This weekend, an article on the Forbes magazine website got my blood boiling. A “tech journalist and Internet safety advocate” named Larry Magid wrote an article titled “Why I Hate Travel Agencies.” And he went on to explain his position, as misguided as I thought it to be. As a travel professional, it is frustrating when someone paints the entire industry with a broad brush. There are good and bad people in every industry. But, it’s even worse when the justifications are…well, unjustified.
Magid starts out by telling us what an experienced business traveler he is and how he likes to book his travel online at Expedia, Orbitz and Travelocity. That’s fine. Some people are great with DIY travel, and the online travel agencies are nothing more than agents who merely take orders. I guess he is not aware that Orbitz, Travelocity, and Expedia are also travel agencies. I find it amusing that while he claims to be at the Diamond level with Delta (which indicates some loyalty), he does not appear to have any toward the three agencies he uses to book his travel.
Mr. Magid continues to explain how his bad experiences are “so frequent” and how he has been “forced” to use a travel agency four times in the past year and how badly they messed up.
- Wanted to fly on Delta on specific flights. Was ticketed on Delta via Al Italia code share and was unable to upgrade. I asked if he explained this to the agent and explained that without the knowledge they likely booked it in a manner where they could earn an over ride. He admitted that my point was valid.

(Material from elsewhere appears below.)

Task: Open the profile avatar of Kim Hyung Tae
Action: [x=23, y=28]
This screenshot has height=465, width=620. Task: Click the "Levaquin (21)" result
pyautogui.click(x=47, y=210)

- The travel agency would not ticket his itinerary. He is a contractor and the agency said it needed to be done by corporate. Corporate said to call the agency. This seemed like a miscommunication and that the company likely had a policy in place with the agency (as most do) not allowing third parties to initiate or change transactions. The communication break down was likely on the part of the company. The agency was likely only doing what they were contracted to do. He also admitted that this was a valid point.
- He found a hotel cheaper than the quoted rate for a convention in Vegas. I explained that he was probably correct; but that the cheaper rate was not the negotiated rate that would have needed to cover food costs, complimentary rooms, meeting space, AV needs, break costs, and amenities. Again, he acquiesced that this was a valid point.
- His final point was a legitimate mistake. A ticket was issued in the wrong name. His first and last names were reversed. I explained that it was a fairly common mistake (and yes it is a mistake), but had he contacted the agent when he noticed it, it would have been easily resolved by noting the record in advance of travel. Ultimately it was resolved at security without much trouble. He also mentioned that people have ticketed him as “Larry Magid” and not “Lawrence Magid.” Again, a sharp agent should be questioning the name since he does commonly go by “Larry”; but to a degree, the client also has some responsibility to inform the agent of his full legal name. How many “Butch”, “Betty”, and “Frankies” have we mistakenly ticketed?
I took him to task on the article (as did many other agents) and he did respond, but stopped short of taking a step backward and admitting a mistake. He said the article was about being “forced” to use a travel agency; yet the title was “Why I Hate Travel Agencies.” All of them!
Unfortunately, after an all too brief love affair with the media last year, the travel industry seems to have worn out its welcome. Largely due to the repeated incidents with Carnival ships, the media is looking for any possibly angle to trash the industry. I do not see it letting up any time soon. Just this past week I have seen that Carnival failed a CDC inspection, they refuse to cooperate with the US Congress and Celebrity Cruise Lines just had a tour group in St. Lucia held up by armed gunmen. As professionals, we know that most of these incidents are one-off problems and the travel types and destinations we sell are, for the most part, very safe and enjoyable.
It is critical that we, as an industry, keep an eye on our collective reputation and professionally respond to the wayward, and oft wrong, criticism. Set up a Google alert, become involved, and challenge false accusations and assertions, leave comments. Let’s show the media that there is a lot of good in the travel industry, and let Mr. Magid know that his opinion may be a little off center as well.